▶ **Exercise**
Please copy out the records that follow, word for word.
[[ Dataset content, beginning ]]
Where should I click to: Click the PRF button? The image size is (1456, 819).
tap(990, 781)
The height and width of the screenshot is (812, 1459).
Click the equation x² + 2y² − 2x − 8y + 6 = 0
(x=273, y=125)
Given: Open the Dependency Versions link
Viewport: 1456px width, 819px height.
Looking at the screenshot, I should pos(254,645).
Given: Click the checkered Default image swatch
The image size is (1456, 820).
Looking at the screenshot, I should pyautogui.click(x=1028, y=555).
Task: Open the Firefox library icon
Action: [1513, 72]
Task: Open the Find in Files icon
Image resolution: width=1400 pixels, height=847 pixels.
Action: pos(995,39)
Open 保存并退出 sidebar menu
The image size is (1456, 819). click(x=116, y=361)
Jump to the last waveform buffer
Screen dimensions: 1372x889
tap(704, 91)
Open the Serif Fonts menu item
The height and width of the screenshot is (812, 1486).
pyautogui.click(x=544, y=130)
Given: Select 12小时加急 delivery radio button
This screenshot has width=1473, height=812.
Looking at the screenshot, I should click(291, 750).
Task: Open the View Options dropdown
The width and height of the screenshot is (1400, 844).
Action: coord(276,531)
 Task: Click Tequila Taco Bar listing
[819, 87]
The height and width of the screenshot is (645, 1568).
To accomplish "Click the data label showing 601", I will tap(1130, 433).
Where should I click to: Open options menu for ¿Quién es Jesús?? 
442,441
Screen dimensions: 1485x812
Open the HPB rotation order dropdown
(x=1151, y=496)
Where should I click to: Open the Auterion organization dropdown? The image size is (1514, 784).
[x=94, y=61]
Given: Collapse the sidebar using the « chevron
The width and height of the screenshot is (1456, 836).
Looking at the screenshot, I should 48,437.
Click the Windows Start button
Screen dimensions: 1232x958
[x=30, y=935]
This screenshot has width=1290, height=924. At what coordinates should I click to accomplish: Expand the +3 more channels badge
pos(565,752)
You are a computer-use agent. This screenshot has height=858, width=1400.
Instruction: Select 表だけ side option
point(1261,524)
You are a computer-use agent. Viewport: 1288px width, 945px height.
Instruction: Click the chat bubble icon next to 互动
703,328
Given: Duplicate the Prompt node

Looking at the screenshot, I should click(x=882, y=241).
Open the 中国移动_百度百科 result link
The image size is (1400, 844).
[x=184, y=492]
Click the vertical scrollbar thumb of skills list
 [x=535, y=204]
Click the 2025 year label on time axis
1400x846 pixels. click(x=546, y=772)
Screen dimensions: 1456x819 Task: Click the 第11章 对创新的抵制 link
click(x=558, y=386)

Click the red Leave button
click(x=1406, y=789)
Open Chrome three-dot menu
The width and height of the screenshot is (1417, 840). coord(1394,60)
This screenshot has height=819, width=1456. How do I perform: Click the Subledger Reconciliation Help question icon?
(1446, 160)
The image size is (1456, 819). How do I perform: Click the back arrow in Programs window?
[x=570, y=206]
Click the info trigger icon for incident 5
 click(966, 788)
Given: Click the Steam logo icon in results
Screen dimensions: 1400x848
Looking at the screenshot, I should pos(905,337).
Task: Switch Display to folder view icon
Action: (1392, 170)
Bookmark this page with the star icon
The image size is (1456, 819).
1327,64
[[ Dataset content, end ]]
▶ **Worked solution**
Where should I click to: Click the PRF button? The image size is (1456, 819).
tap(990, 781)
The height and width of the screenshot is (812, 1459).
Click the equation x² + 2y² − 2x − 8y + 6 = 0
(x=273, y=125)
Given: Open the Dependency Versions link
Viewport: 1456px width, 819px height.
Looking at the screenshot, I should pos(254,645).
Given: Click the checkered Default image swatch
The image size is (1456, 820).
Looking at the screenshot, I should pyautogui.click(x=1028, y=555).
Task: Open the Firefox library icon
Action: [1513, 72]
Task: Open the Find in Files icon
Image resolution: width=1400 pixels, height=847 pixels.
Action: pos(995,39)
Open 保存并退出 sidebar menu
The image size is (1456, 819). click(x=116, y=361)
Jump to the last waveform buffer
Screen dimensions: 1372x889
tap(704, 91)
Open the Serif Fonts menu item
The height and width of the screenshot is (812, 1486).
pyautogui.click(x=544, y=130)
Given: Select 12小时加急 delivery radio button
This screenshot has width=1473, height=812.
Looking at the screenshot, I should click(291, 750).
Task: Open the View Options dropdown
The width and height of the screenshot is (1400, 844).
Action: coord(276,531)
 Task: Click Tequila Taco Bar listing
[819, 87]
The height and width of the screenshot is (645, 1568).
To accomplish "Click the data label showing 601", I will tap(1130, 433).
Where should I click to: Open options menu for ¿Quién es Jesús?? 
442,441
Screen dimensions: 1485x812
Open the HPB rotation order dropdown
(x=1151, y=496)
Where should I click to: Open the Auterion organization dropdown? The image size is (1514, 784).
[x=94, y=61]
Given: Collapse the sidebar using the « chevron
The width and height of the screenshot is (1456, 836).
Looking at the screenshot, I should 48,437.
Click the Windows Start button
Screen dimensions: 1232x958
[x=30, y=935]
This screenshot has width=1290, height=924. At what coordinates should I click to accomplish: Expand the +3 more channels badge
pos(565,752)
You are a computer-use agent. This screenshot has height=858, width=1400.
Instruction: Select 表だけ side option
point(1261,524)
You are a computer-use agent. Viewport: 1288px width, 945px height.
Instruction: Click the chat bubble icon next to 互动
703,328
Given: Duplicate the Prompt node

Looking at the screenshot, I should click(x=882, y=241).
Open the 中国移动_百度百科 result link
The image size is (1400, 844).
[x=184, y=492]
Click the vertical scrollbar thumb of skills list
 [x=535, y=204]
Click the 2025 year label on time axis
1400x846 pixels. click(x=546, y=772)
Screen dimensions: 1456x819 Task: Click the 第11章 对创新的抵制 link
click(x=558, y=386)

Click the red Leave button
click(x=1406, y=789)
Open Chrome three-dot menu
The width and height of the screenshot is (1417, 840). coord(1394,60)
This screenshot has height=819, width=1456. How do I perform: Click the Subledger Reconciliation Help question icon?
(1446, 160)
The image size is (1456, 819). How do I perform: Click the back arrow in Programs window?
[x=570, y=206]
Click the info trigger icon for incident 5
 click(966, 788)
Given: Click the Steam logo icon in results
Screen dimensions: 1400x848
Looking at the screenshot, I should pos(905,337).
Task: Switch Display to folder view icon
Action: (1392, 170)
Bookmark this page with the star icon
The image size is (1456, 819).
1327,64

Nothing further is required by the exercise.